リピード「お前、中学生だろ?なんでここにいるかは知らんが、ガキは引っ込んどけ!」


クレナイ「覚えてないのか?入学式、お前のパンチは貧弱だったぞ。そんなんでよく言えるな。」


実況「始まってもないのに、バチバチだァ!」


実況「フィールドは、スタジアム中心にある、半径20mの円の台座だ。この外に出た場合は、場外判定が出るから気をつけろよォ!」


ルール

・場外に出てから、10秒以内にフィールド上に戻れなかった場合、負けとする。


実況「では、第一試合。始めだァ!」


同時に、高いゴングの音が、スタジアム内で鳴り響く。


試合が始まった直後、会場の空気が変わる。


実況「なんだァ?!クレナイが右腕を突き上げているぞォ?!」


俺がとった行動、“腕輪”を見せつけ、宣言する。


クレナイ「俺が一度に使える魔力量が見えるか?」


リピード「“5%”?舐めてんのか!」


クレナイ「舐めてない。

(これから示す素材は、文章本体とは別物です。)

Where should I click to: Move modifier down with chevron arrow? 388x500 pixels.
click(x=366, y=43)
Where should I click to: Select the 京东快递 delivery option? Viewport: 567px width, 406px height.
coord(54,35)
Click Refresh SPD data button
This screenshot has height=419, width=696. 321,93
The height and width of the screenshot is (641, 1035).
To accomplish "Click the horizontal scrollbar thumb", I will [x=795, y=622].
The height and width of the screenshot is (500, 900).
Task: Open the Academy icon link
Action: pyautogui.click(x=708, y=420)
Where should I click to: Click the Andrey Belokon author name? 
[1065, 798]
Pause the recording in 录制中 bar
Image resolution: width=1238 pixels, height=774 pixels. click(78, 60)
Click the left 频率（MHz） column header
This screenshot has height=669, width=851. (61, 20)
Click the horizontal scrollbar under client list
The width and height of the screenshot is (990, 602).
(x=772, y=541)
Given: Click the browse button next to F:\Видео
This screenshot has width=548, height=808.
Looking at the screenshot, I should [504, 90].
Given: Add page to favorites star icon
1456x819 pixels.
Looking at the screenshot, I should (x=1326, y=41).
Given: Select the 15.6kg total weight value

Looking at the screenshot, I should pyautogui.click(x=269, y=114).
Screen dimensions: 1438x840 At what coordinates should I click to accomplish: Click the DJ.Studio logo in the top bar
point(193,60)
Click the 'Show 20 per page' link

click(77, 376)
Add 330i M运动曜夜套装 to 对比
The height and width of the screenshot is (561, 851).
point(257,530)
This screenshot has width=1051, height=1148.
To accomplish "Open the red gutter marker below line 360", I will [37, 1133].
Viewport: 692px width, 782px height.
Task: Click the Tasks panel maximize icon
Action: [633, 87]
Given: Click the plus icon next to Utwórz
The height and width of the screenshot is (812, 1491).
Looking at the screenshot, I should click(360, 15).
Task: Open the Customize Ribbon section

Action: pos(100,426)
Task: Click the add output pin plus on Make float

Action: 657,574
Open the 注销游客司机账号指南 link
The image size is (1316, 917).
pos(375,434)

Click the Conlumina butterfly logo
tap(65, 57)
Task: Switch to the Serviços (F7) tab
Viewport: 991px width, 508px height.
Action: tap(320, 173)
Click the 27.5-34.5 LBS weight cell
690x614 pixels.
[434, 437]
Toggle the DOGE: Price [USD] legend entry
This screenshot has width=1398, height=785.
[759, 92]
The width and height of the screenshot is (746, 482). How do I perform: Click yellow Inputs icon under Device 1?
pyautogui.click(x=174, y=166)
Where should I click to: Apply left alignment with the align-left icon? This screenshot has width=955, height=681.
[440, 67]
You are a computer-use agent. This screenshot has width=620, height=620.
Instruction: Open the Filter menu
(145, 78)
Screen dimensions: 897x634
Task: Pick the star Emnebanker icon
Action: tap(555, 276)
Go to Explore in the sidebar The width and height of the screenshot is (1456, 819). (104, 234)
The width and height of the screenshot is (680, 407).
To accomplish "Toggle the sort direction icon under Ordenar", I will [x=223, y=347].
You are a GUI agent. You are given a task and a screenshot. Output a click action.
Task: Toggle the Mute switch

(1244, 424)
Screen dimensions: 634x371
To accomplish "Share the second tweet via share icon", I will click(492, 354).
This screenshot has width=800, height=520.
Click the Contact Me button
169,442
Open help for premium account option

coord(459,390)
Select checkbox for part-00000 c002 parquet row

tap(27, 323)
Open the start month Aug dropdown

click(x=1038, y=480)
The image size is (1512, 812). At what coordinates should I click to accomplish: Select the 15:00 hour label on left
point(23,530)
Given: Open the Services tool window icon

これで十分だ。」


クレナイ「...始めよう。」


俺は足に3%の魔力を乗せる。


地面を蹴り出し、リピードの顔面を捉える。


俺は魔力量が決められている。より繊細かつ、効果的な攻撃でないと、


実況「おっと、先制したクレナイの蹴りは不発か?」


リピードは不気味に笑う。


ーー全く効いていなかった。


クレナイ「硬すぎだろ...」


即座に距離を取る。

ーーが、


実況「リピードが構える。クレナイトの距離はざっと8m、もしや、あのスキルが出るのか!?」


リピード「その距離、射程内だ!」


クレナイ「消え...」


視界が揺れる。


何事だ?空気の揺れさえ感じなかった。


   ドオオン!


実況「これは決まったァ!」


リピードは一瞬でクレナイの背後に、

その後、首元へラリアットを決めたのだ。

俺は地面に叩きつけられ、砂埃がその強さを物語る。


実況「判決が出ません!一体どうなっている?!砂埃がフィールドを覆い尽くしているため、何も見えない!」


砂埃の中で、一つの影が動く。


リピード「なに!?」


リピードは構えたが、気づいた頃にはーー


   ズドオオオン!!


場外で激しい砂埃が舞い始め、

観客席では、入学式の時のようにざわつく


その隙間からは、微かに見える緑色の光。

光は、一瞬脈打っていた


実況「あの光は、命の指輪です!どっちだ、どっちが勝ったんだァ?!」


命の指輪:装備者が死亡時に、傷を全て回復した状態で復活させる。


ルール

・命の指輪が発動した場合負けとなる


やがて、砂埃は収まる。勝者はーー


実況「クレナイ!勝者はまさかの、クレナイだァ!」


実況「ラリス先生、私には、なにも分かりませんでした。あの一瞬、砂埃の中では何が?」


ラリス「クレナイの技術が、リピードを上回ったのじゃろう。」


ラリスが丁寧な説明を始める。


ラリス「まずは最初。リピードのスキル〔速発瞬転(クイックドライブ)〕が発動、クレナイを完全に捉え、完璧なラリアットを決めた。」


ラリス「〔速発瞬転(クイックドライブ)〕、リピードの固有スキルじゃ。自身を中心とした半径10m以内の範囲に、発動からほぼラグなく瞬間移動できるが、身体的負担が大きいようじゃな。」


ラリス「そして、そのラリアットは、クレナイにはノーダメージだったのじゃ。攻撃が当たる瞬間、魔力を全て首に集中。その後わざと、地面に叩きつけられるように仕向けた。おかげで、ダメージが分散したんじゃな。」


実況「ではその後、決着はどういうことだったのですか?!」


ラリス「相変わらずせっかちじゃな、コジマ。」


観客席は笑いに包まれた。


ラリス「クレナイがスライディングで、リピードを股抜き。リピードの左足を掴み、投げた。それだけじゃ。」


もちろん、実際はそれだけじゃない。


投げる前、足に魔力を集中。

起き上がる時の反動を使い、リピードの足を、槍投げの要領で投げた。


クレナイ「俺はガキじゃない。クレナイだ!」


リピードに言い聞かせるが、彼は聞く耳を持たない。

そのまま起き上がり、舌打ちをして控室に戻っていってしまった。